Wiederaufbau und Autonomie

Der Saarstaat 1945 - 1955

Nach dem Zweiten Weltkrieg wurde das Saarland im Januar 1946 aus dem Rest der französischen Besatzungszone ausgegliedert und erhielt im Juni 1947 eine eigene Verfassung ebenso wie eine eigene Staatsbürgerschaft. Wirtschaftlich wurde das Saarland an Frankreich angeschlossenen und auch in den französischen Währungsraum einbezogen. Der Saarbergbau kam in die Hand der „Régie des Mines de la Sarre“. Das Saarland hatte einen von der Bevölkerung gewählten Landtag, eine vom Landtag ins Amt berufene Landesregierung und auch sonst alle Merkmale eines eigenständigen Staatsgebildes. Allerdings standen die politischen Entscheidungen unter Vorbehalt des von Frankreich entsandten Hohen Kommissars Gilbert Grandval, so dass man nur von einem teilautonomen Staat sprechen kann.
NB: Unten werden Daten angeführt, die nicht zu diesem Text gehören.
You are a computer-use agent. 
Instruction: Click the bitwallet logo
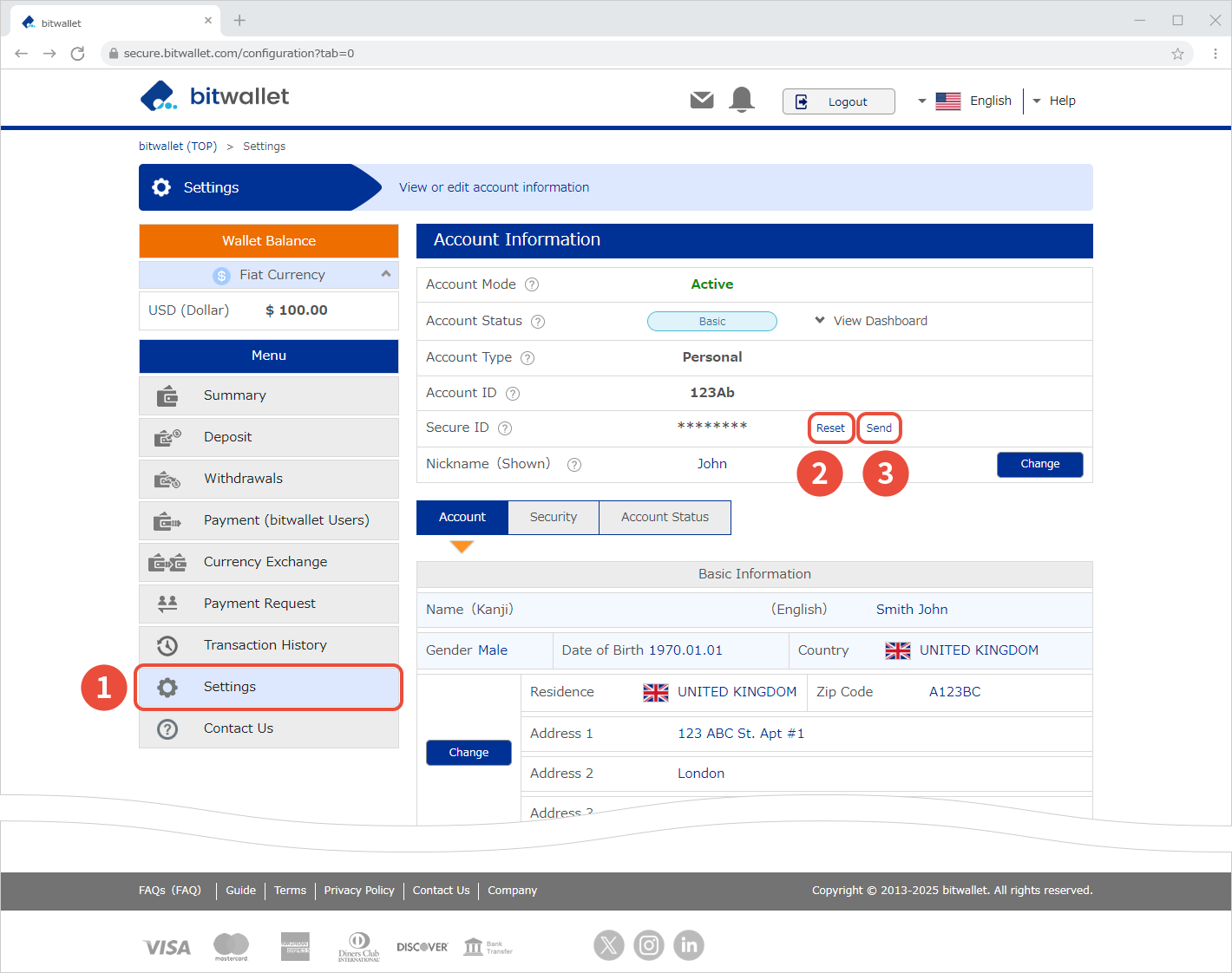[215, 96]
An der Spitze der Saarregierung stand bis 1955 der Vorsitzende der Christlichen Volkspartei, Johannes Hoffman, der nach dem Kriege aus seinem Exil in Brasilien an die Saar zurückgekehrt war.
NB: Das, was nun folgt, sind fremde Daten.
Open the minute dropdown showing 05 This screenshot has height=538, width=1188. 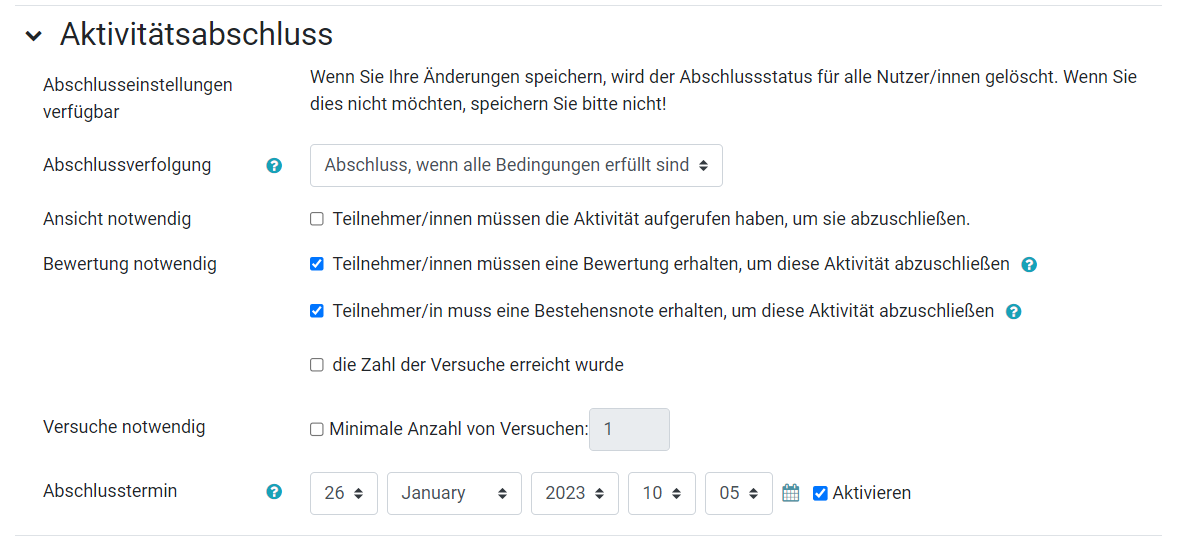point(739,493)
Anders als nach 1918 ergriff Frankreich nun zahlreiche Maßnahmen, um die Saarländer der französischen Einflussnahme gegenüber wohl zu stimmen. Hierzu zählen die Gründungen der Universität des Saarlandes, der Musikhochschule, der „Schule für Kunst und Handwerk“ , des Saarländischen Rundfunks, einer eigenen Saarmesse, die Auftritte zahlreicher französischer Künstler im Saarland und die Setzung von architektonischen Akzenten wie etwa durch den Pingusson-Bau in Saarbrücken. Zudem unterstrich die Teilnahme von Saar-Nationalmannschaften an internationalen Sportwettbewerben die Eigenstaatlichkeit des Saarlandes.
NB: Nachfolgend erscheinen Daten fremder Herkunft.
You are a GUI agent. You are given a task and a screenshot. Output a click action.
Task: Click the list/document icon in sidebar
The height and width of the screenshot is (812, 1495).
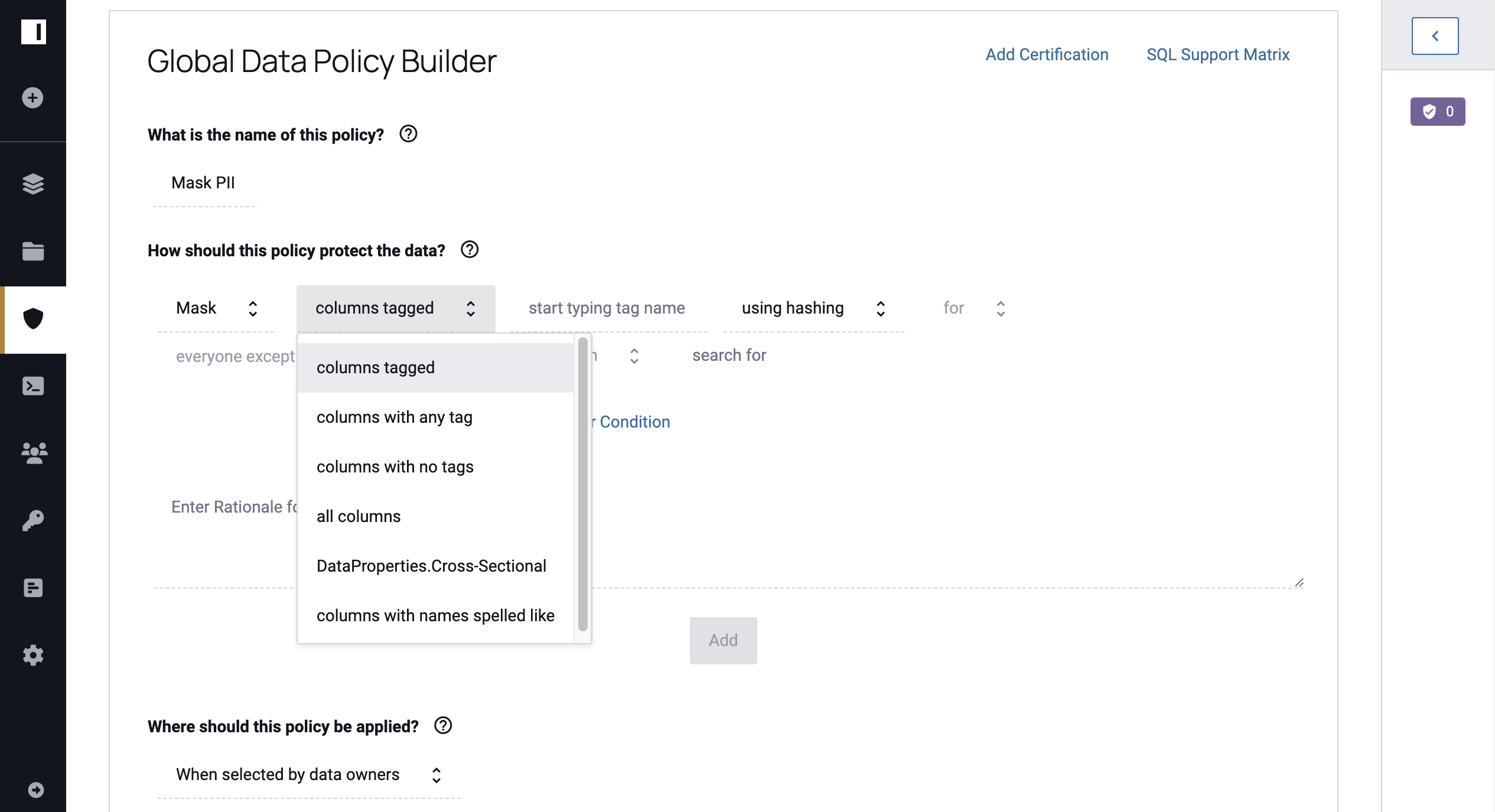[32, 588]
Erfreute sich der Saarstaat anfangs durchaus der Zustimmung durch die Bevölkerung, so wuchs mit der Zeit doch die Opposition gegen die ausgeprägte Frankreichorientierung. Dabei zeigte der Staat nun zunehmend auch seine dunkle Seite. Parteien, Gewerkschaften und Zeitungen, die sich gegen die Kernbestimmungen der Verfassung – Abtrennung von Deutschland, wirtschaftlicher Anschluss an Frankreich – wandten, wurden verboten, ihre Exponenten Repressalien ausgesetzt. Dies brachte den Staat in wachsendem Maße nicht nur bei seiner Bevölkerung, sondern auch in der bundesrepublikanischen Öffentlichkeit in Misskredit, wo die Verhältnisse im Saarland sogar mit denen in der DDR verglichen wurden.